- _About this task_
Within the listing that follows, reproduce exactly the lines starting at the line with "Instruction: Click the WAIST row label" and ending at the line with "The image size is (504, 379).", inclusive, and only those. Pictures are dropped.

• • • • •

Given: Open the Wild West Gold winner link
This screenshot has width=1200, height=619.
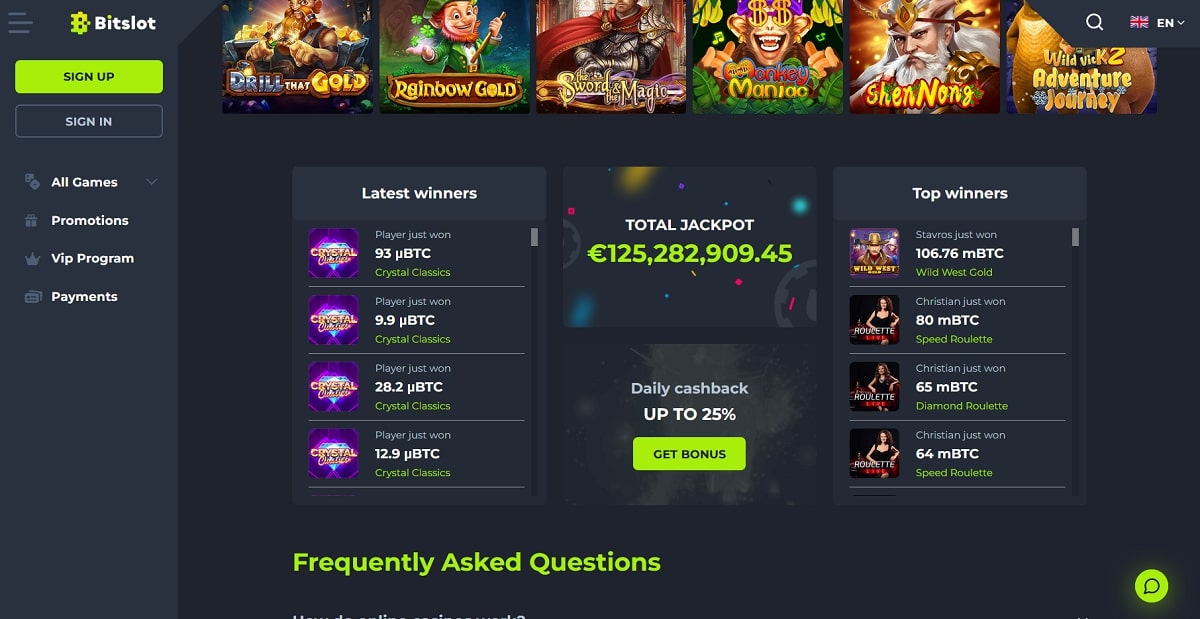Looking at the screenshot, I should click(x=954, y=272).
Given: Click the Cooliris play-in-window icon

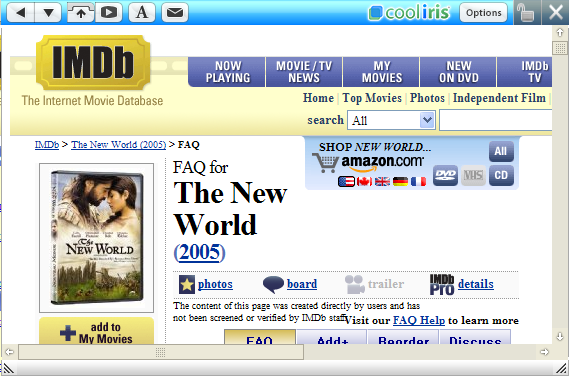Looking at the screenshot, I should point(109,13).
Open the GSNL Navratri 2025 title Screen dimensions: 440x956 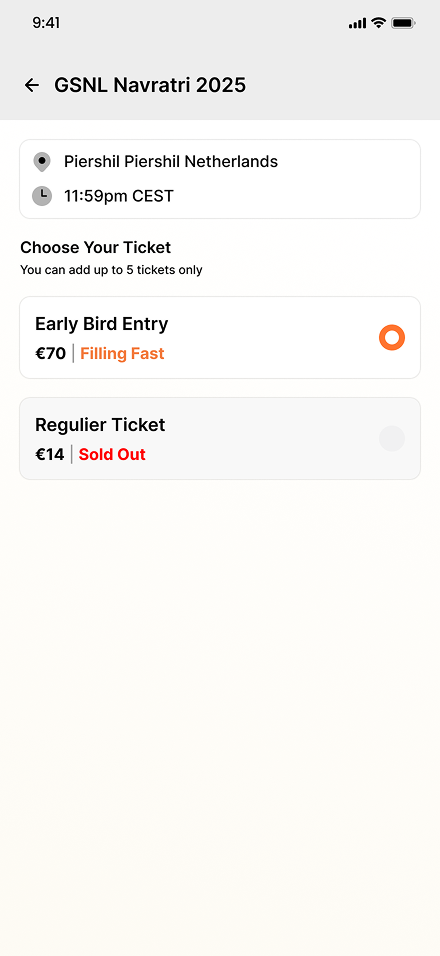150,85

• • • • •

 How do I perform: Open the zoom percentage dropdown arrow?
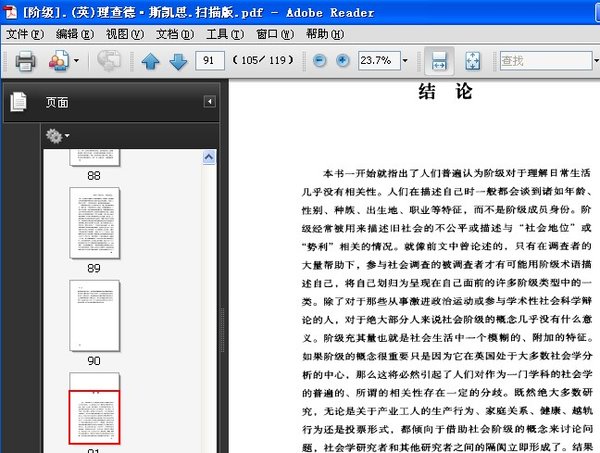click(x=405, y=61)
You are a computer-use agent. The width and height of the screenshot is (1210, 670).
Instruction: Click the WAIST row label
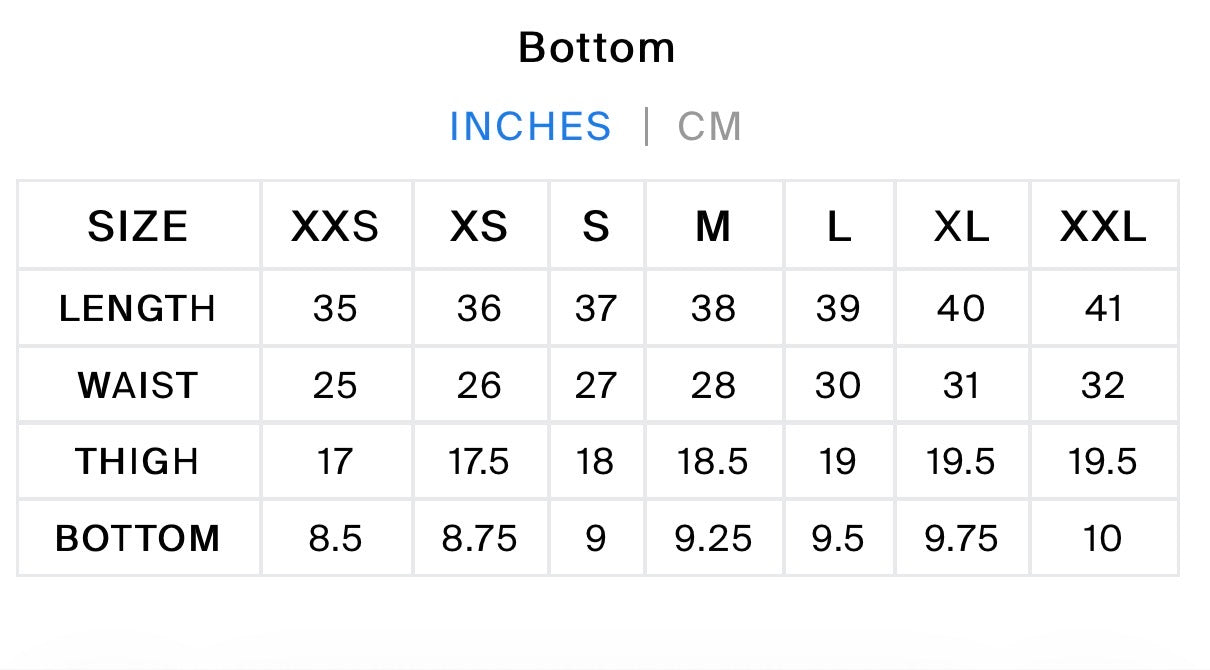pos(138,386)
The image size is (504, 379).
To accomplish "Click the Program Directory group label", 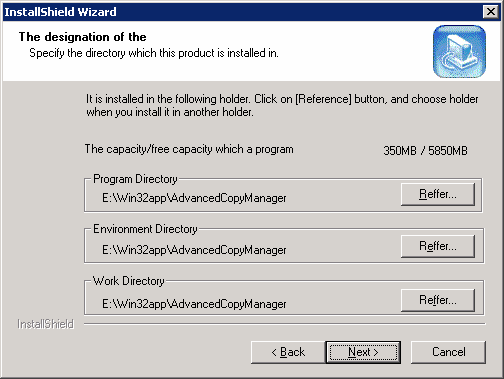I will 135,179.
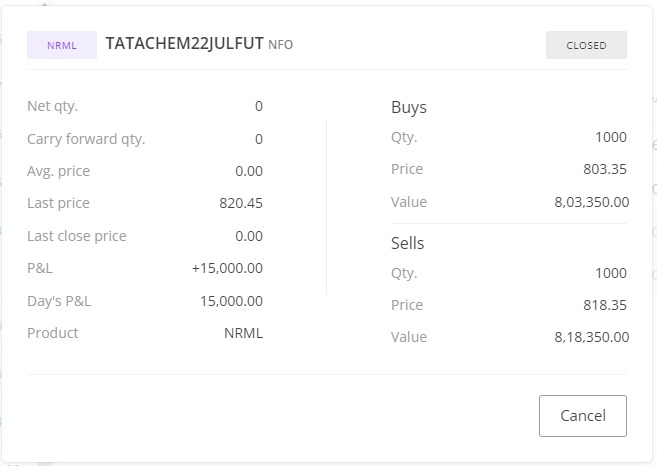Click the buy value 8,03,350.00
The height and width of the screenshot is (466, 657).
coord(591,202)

• • • • •

- _Solved exercise_
Instruction: Click the WAIST row label
pos(138,386)
The image size is (504, 379).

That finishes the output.